Prima Coffee said 4 to 4.5 turns from zero, and this seemed to be the general consensus. Set mine to 4.5 and ground. Seemed way too coarse compared to what I normally use so decided to Kruve a few samples.

Used 10g, 2 minutes sieve time, only 1 sieve used at a time, 400um then 1200um

Setting 2.5. Below 400 16.5% Between 400-1200 76.7% >1200 7.0% Avg size 751um

Setting 3.0. Below 400 12.4% Between 400-1200 69.6% >1200 18.0% Avg size 832um

Setting 4.0 Below 400 7.3%. Between 400-1200 50.6% >1200 42.2% Avg size 1,075um

Visually I'd probably set it at 2.8 to get the grind I normally use. I believe it has the 0.5mm thread, as its new, but these are much lower than I've seen recommended. I haven't seasoned the burrs at all so that will change it a bit but surprised they are so different. I got it to pair with my Robot as espresso range is where it apparently shines but will try a few V60s to see how it translates in the cup. Be interested what fellow Kinu owners use for V60.


----------



## MWJB (Feb 28, 2012)

Sure, looks like 2.8 to 3.0, or even slightly coarser than 3.0 is a workable range (for conical burrs, or 11% to 15% at 400Kuve). 4.0 is too coarse for V60 (1-2mug anyway).
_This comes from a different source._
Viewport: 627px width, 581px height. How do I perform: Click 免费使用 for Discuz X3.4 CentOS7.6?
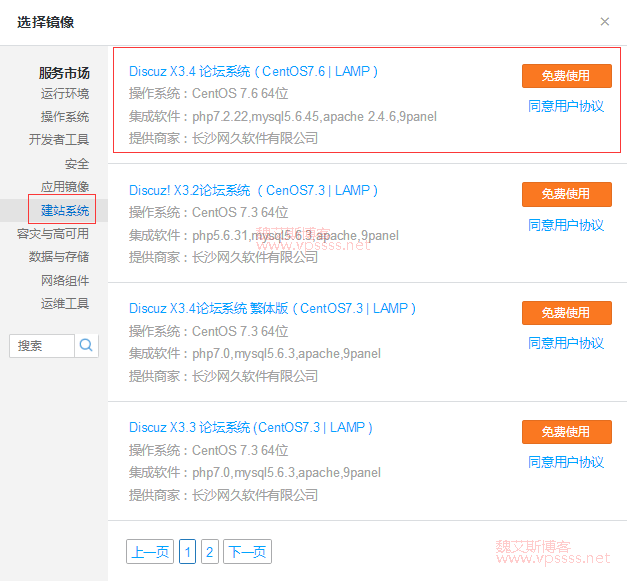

How did you determine the average grind size? Kruve don't do 750, or 830 sieve.


----------



## Timorinolee (Jun 2, 2021)

Interesting results, I just got myself a Simplicity back in May and swapped out the original burrs to the Pour Over burr sets.

My current go-to grind setting varies from 3.7 - 4.2 depending on roast and bean origin. 2.8 seems really fine compared to what I'm getting.


----------



## Stevebee (Jul 21, 2015)

I have the original burrs. Not sure what difference that makes. For Moccamaster I grind coarser, 3.0 to 3.3


----------



## Enea (Jun 7, 2020)

For espresso, I started at 1.5 but with time and lots of coffee, I'm around 0.8 now.


----------



## Stevebee (Jul 21, 2015)

Espresso, medium roast,I'm at 0.9


----------



## leo123 (Jun 6, 2021)

Also having different setting for pour over from what Prima Coffee is suggesting, and they are close to the ones mentioned in this post.

2.7.0-3.0.0 range looks like appropriate for Kalita Wave 155 . Using a Kinu M47 classic with the additional pour over burrs. 
For espresso with the original burr I am in the 0.9-1.3 range .

Wrote this a I am quite new to coffe brewing , so not quite confident of doing things right , and was happy to find such a coincidence


----------